I read the book and listened to a talk by Orgyen Chowang given on 16 March 2017, at Google HQ in Mountain View, California. A video of the speech can be found on YouTube. One thing he said struck me: “Just as we can enjoy the pristine water or a pristine environment, we can enjoy the experience of our Pristine Mind. When our mind is pristine, it is a completely stress-free state and happiness is present all the time. Our happiness is not conditional. It is unconditional and comes from within.” (YouTube, “Talk at Google”)
In the book, he writes, “Pristine Mind is the mind we were all born with, our natural mind. It is called Pristine Mind because it is untouched and unspoiled by experiences. It is inherently and permanently pure. It is like pristine land that has not been altered by civilization. In Pristine Mind our senses are vibrant and alive, our perceptions pure. Things that cause us fear or insecurity in our ordinary mind do not affect us negatively when we are in Pristine Mind, because of its innate security.” (Chowang 2016, 11)
The main issue therefore is that we are usually in the mode of ordinary mind rather than that of Pristine Mind. The objective of the book is to guide us, through changing our ways of thinking and meditation, to rest in Pristine Mind all the time for the rest of our lives rather than only during fortunate moments of practice. Most of us do not realize our mind’s true nature; therefore, our minds are hopelessly polluted, miring us in delusion and insecurity. Orgyen Chowang Rinpoche also eloquently notes how it is not necessary to reject all worldly pleasures. Rather, we should be mindful of the much more important problem of “primordial fear.” “Primordial fear manifests in many ways. If you have anxious feelings without an apparent cause, or if you feel uneasy and restless unless you are constantly engaging with other people in person or online, then you are experiencing primordial fear.” (Ibid, 19) Therefore Rinpoche advises us to peel away the outer layers of mental events that obscure our Pristine Mind.
But although Pristine Mind is defined as inherent and natural, Rinpoche is at odds to stress that this purity requires practice to be uncovered. Accomplishing the latter requires a gradual untying of the habits that have bound us into cyclical neuroses and primordial fear. “It is important to understand, however, that our ordinary mind and the unhealthy ego that often controls it do not easily give up their power to dictate our thoughts and perceptions.” (Ibid, 51) While Part Two offers a guided Pristine Mind meditation, Part Three details how to abide in Pristine Mind: “To continue to uncover our pristine, clear, calm state of mind, we need to orient out meditation around the four steps introduced by Guru Rinpoche Padmasmbhava. . . . Don’t follow the past. . . . Don’t anticipate the future. . . . Remain in the present moment. . . . Leave your mind alone.” (Ibid, 93-94)
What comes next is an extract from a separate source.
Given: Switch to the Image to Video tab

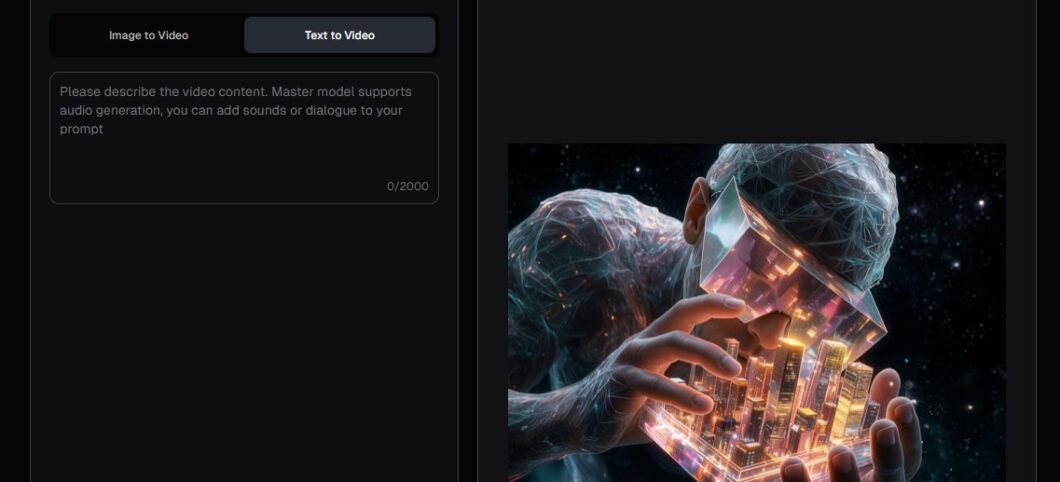Looking at the screenshot, I should coord(148,35).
Part Four highlights the aspects of a good heart as an accompaniment to Pristine Mind, and Chapter Five is noteworthy because it discusses the Buddhist goal of enlightenment in the context of the Four Stages of Awakening: 1) momentary experiences of resting in their fundamental nature, 2) thoughts and emotions losing their strength to a noticeable extent, 3) mental events no longer having any impact (positive or negative), and 4) the culmination of Pristine Mind, with no impurity, distortion, ego, or any imperfection. By this point, our mind is completely aligned with reality—the final accomplishment of the Buddhist path. Primordial fear has been vanquished.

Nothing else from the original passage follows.